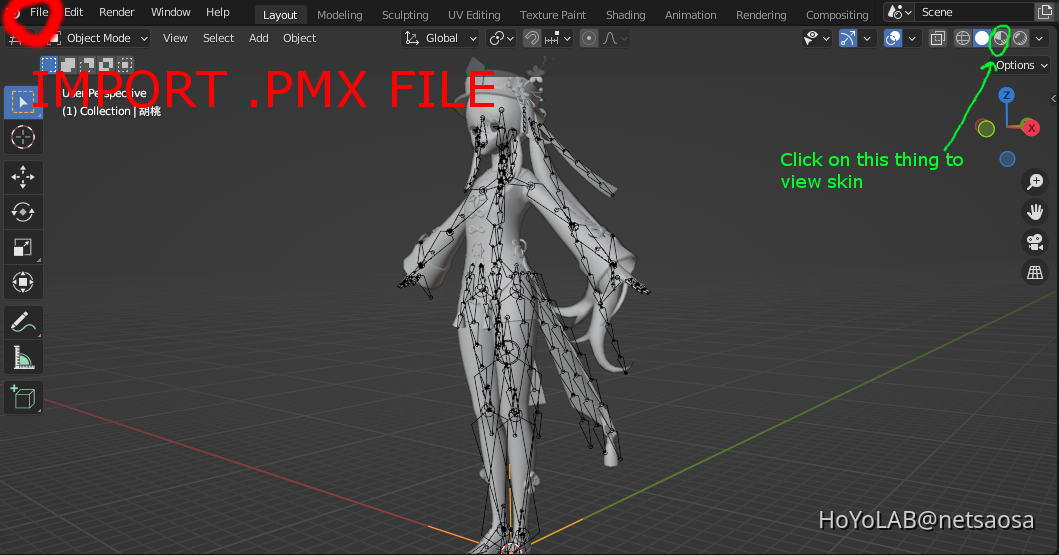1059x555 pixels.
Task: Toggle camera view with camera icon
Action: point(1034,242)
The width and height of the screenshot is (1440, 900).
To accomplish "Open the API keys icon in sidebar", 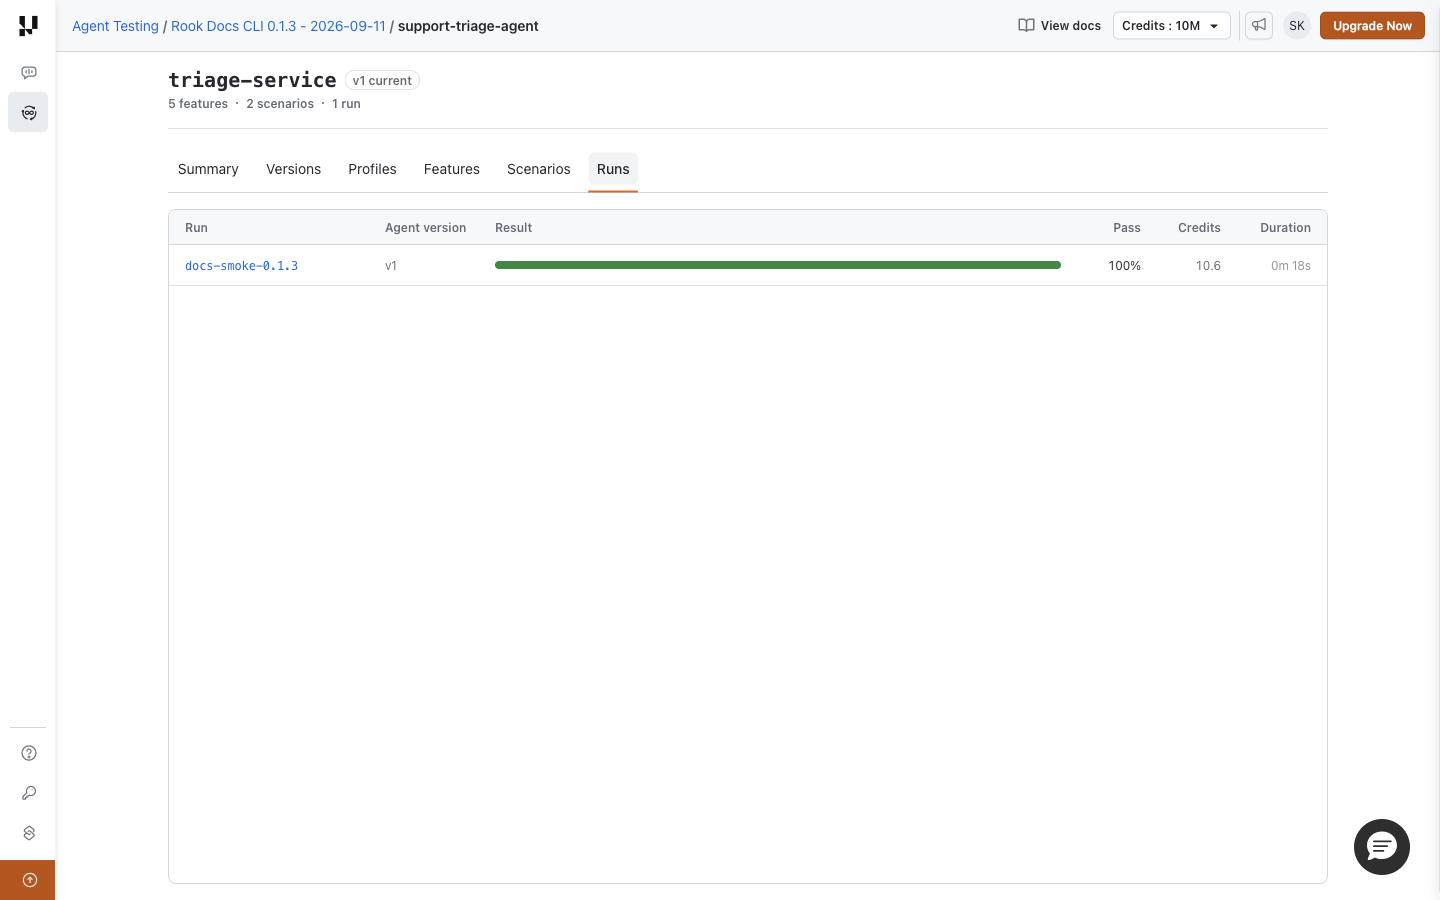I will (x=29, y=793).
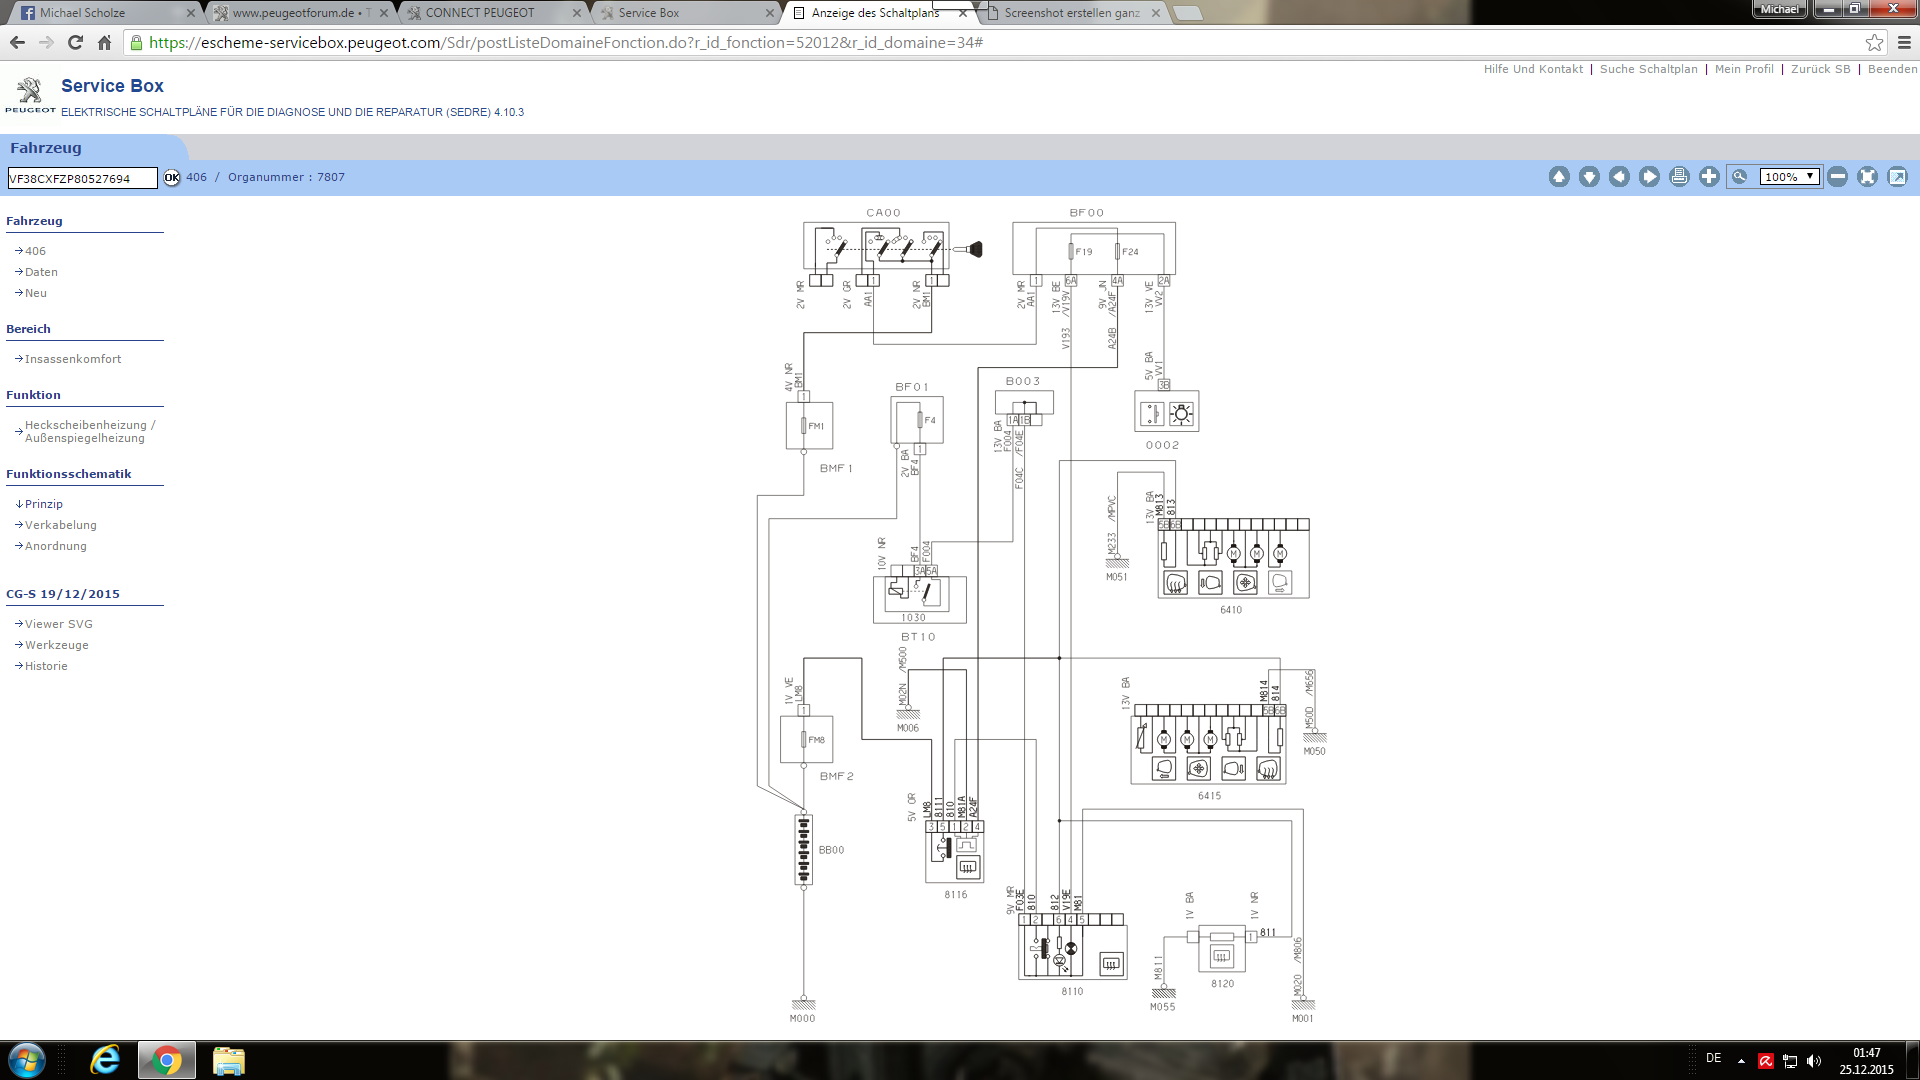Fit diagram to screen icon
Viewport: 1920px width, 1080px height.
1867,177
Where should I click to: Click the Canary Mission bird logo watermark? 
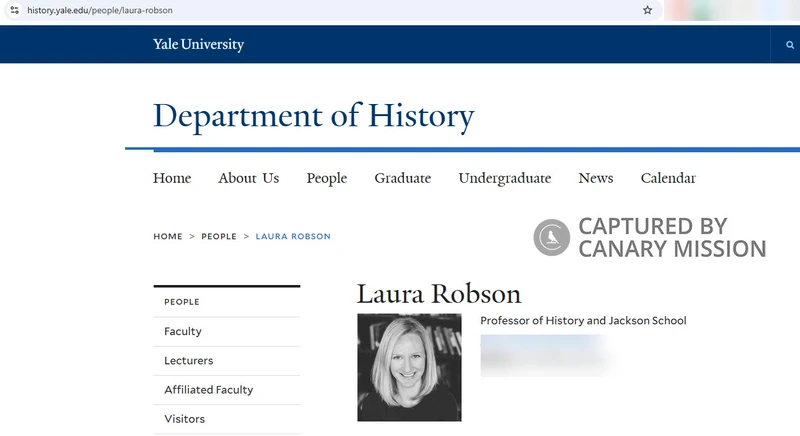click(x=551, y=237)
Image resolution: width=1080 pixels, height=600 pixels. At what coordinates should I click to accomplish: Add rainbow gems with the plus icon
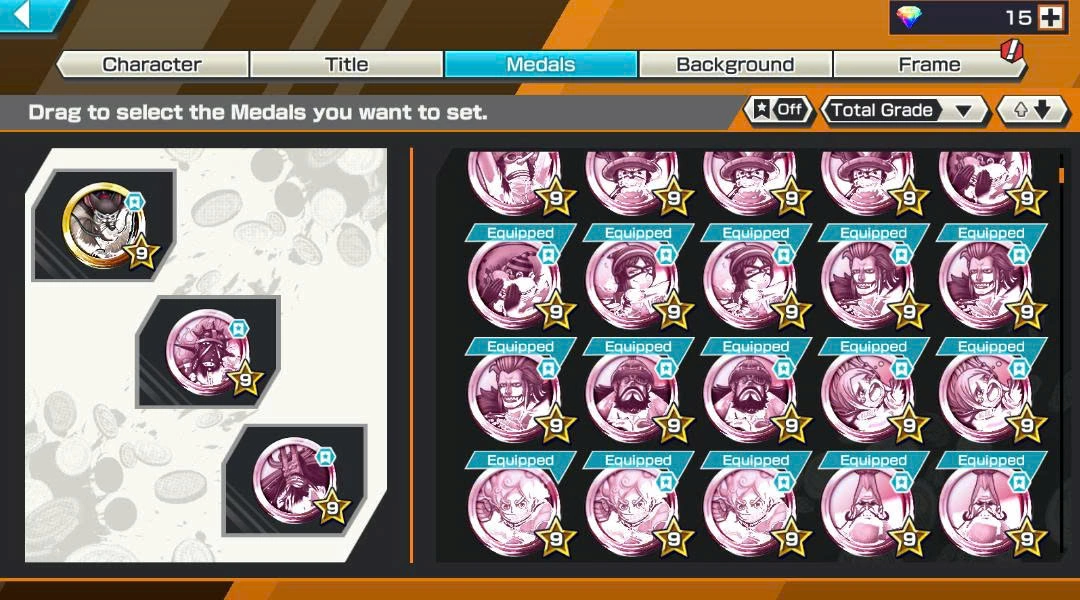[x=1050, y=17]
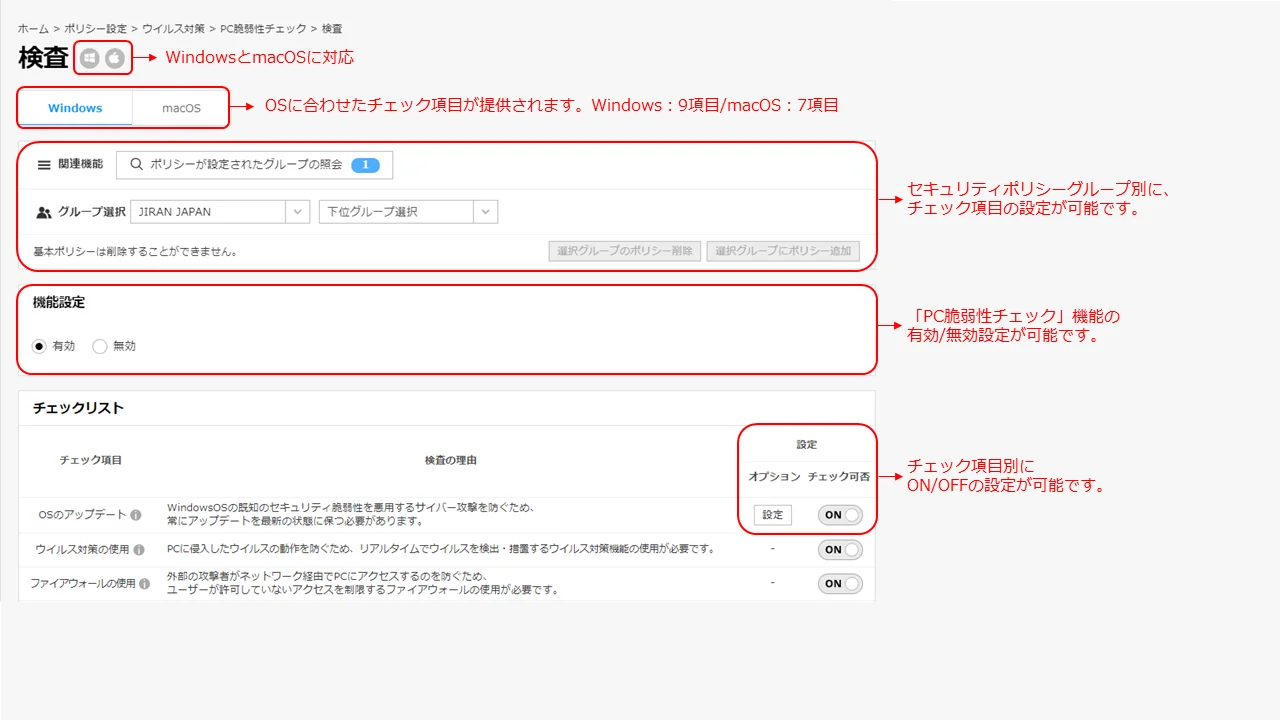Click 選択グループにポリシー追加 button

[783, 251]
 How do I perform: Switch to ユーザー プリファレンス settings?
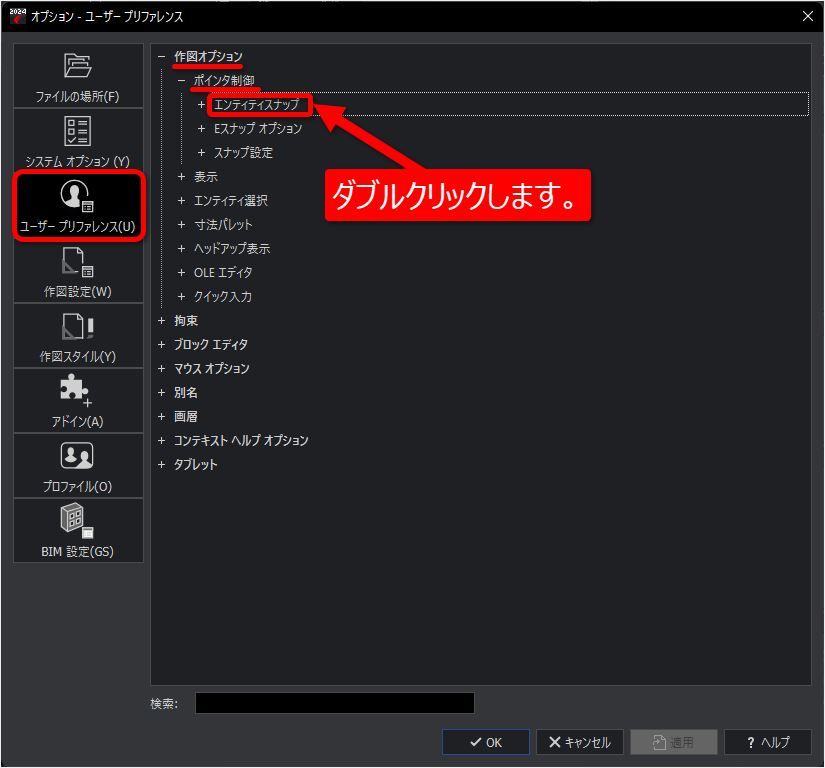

________

Problem description:
Convert the records, from the line with "Where should I" through the end of the records, into a JSON list of strings with one string per line. Omit blank lines and leave the pictures out.

Solution to the problem:
[
  "Where should I click to: Click the Canary Mission bird logo watermark? ",
  "click(x=551, y=237)",
  "Image resolution: width=1080 pixels, height=600 pixels. At what coordinates should I click to accomplish: Add rainbow gems with the plus icon",
  "[x=1050, y=17]",
  "Click 選択グループにポリシー追加 button",
  "[783, 251]",
  " How do I perform: Switch to ユーザー プリファレンス settings?"
]